Exam topics
Big Data and NoSQL terms, V characteristics (volume, variety, velocity, veracity, value, validity, volatility), current trends and challenges (Big Data, Big Users, processing paradigms, …), principles of relational databases (functional dependencies, normal forms, transactions, ACID properties); types of NoSQL systems (key-value, wide column, document, graph, …), their data models, features and use cases; common features of NoSQL systems (aggregates, schemalessness, scaling, flexibility, sharding, replication, automated maintenance, eventual consistency, …)
Definition of Big Data
- there is no standard definition
Big Data is high volume (scale), high velocity (speed), and/or high variety (complexity) information assets that require new forms of processing to enable enhanced decision making, insight discovery and process optimization.
- my view: data so big, it’s impossible to process them on a single machine/server and that includes data that require different handling other than traditional relational SQL databases
- relational SQL database is like a Swiss knife
- NoSQL database serves a specific purpose (but is worse in other use-cases)
- 5 V - charakteristika Big Data
- the amount of “V-characteristics” can change
Relational databases
- SQL = structured query language
- ACID properties
- efficient parallel/concurrent execution
- transactions: flat sequences of READ, WRITE, COMMIT, ABORT operations
- example: PostgreSQL
- database normalisation
- why?
- elimination of data redundancy (less inconsistencies and less storage space)
- that prevents update, insertion, deletion anomalies
- no orphaned or incomplete data
- data are more consistent and accurate
- better maintenance in the future
- elimination of data redundancy (less inconsistencies and less storage space)

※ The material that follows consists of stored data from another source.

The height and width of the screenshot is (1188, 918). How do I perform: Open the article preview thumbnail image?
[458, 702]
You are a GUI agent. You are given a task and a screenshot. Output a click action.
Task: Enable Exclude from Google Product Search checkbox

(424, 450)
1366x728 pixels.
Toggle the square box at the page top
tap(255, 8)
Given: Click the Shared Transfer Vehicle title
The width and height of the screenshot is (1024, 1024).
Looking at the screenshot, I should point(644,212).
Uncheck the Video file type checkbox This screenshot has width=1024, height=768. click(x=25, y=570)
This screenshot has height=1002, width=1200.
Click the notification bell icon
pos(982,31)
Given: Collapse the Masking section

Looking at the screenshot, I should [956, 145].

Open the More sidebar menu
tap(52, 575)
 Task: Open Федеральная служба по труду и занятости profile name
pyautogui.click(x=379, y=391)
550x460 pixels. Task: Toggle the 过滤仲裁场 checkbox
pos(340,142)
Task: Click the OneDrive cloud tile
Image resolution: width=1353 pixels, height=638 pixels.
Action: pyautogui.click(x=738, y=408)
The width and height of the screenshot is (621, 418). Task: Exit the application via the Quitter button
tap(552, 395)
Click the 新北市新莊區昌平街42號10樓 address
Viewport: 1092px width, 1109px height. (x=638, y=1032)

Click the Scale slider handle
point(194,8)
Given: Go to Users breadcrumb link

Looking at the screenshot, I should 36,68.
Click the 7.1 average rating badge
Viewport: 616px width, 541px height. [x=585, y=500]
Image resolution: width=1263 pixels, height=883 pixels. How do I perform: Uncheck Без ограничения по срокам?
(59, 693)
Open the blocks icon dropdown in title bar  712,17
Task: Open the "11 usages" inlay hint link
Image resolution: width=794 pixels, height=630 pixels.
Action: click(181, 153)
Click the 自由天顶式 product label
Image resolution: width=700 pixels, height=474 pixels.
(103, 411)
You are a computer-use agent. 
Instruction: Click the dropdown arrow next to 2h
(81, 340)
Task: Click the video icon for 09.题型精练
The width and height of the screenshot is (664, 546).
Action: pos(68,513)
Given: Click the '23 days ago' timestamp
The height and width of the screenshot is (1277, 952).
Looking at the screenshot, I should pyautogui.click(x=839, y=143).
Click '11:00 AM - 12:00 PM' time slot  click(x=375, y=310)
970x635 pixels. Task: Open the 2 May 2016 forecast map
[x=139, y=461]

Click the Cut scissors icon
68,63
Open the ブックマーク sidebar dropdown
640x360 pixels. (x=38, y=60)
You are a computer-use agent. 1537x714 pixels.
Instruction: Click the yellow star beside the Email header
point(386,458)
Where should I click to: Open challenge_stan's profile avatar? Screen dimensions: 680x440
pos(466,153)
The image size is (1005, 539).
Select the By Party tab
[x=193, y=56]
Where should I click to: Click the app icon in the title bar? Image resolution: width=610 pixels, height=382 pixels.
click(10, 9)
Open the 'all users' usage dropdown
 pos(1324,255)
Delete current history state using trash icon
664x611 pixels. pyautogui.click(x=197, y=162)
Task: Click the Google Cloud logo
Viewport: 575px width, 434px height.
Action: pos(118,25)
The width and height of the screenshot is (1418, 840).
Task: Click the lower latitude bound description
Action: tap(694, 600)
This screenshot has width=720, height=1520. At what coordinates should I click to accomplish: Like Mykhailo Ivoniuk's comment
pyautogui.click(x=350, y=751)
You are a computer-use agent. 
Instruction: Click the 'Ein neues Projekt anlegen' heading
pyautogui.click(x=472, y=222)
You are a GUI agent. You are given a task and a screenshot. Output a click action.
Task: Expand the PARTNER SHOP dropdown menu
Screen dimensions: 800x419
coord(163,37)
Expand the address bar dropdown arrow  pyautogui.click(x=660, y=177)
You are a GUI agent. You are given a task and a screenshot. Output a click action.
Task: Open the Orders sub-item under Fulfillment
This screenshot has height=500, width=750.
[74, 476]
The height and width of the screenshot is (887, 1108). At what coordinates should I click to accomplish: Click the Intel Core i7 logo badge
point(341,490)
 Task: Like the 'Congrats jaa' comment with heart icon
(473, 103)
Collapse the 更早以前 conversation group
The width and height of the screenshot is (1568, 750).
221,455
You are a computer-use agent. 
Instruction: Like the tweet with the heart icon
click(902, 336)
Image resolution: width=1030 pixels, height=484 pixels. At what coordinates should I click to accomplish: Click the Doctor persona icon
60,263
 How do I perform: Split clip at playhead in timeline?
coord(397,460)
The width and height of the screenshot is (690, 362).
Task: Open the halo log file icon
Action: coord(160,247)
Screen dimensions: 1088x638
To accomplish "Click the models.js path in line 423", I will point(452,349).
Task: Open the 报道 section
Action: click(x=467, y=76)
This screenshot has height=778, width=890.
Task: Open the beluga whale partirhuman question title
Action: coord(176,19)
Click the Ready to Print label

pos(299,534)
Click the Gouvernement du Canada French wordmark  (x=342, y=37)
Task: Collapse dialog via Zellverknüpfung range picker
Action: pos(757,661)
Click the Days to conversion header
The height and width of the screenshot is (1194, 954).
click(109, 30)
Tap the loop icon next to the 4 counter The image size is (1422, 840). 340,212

- 1NF, 2NF, 3NF, BCNF (Boyce‐Codd normal form)
- cons?
- mainly increased query complexity and lower performance
- the higher the normal form is, the more tables you usually need to store that data - the data is scattered into many tables that need to be joined when querying
- mainly increased query complexity and lower performance
- for production purposes, “denormalization” is used - to balance the pros/cons of normalization
- why?
Current trends in Big Data
- volume is bigger and bigger
- variety, we are moving from structured to semi-structured or unstructured data
- velocity - going from batch processing (all at once) to streaming data
- trends
- social media, LLMs, more people connected to the internet, more sensors in smart devices/cars etc.
- big users - people online, web companies, AI companies
- exponential growth in data volumes
- SaaS, IaaS, PaaS
- everything in cloud services (a lot of data at one place)
- processing paradigms are shifting to be analyzing data in real-time
- strong consistency is no longer critical requirement
- social media, LLMs, more people connected to the internet, more sensors in smart devices/cars etc.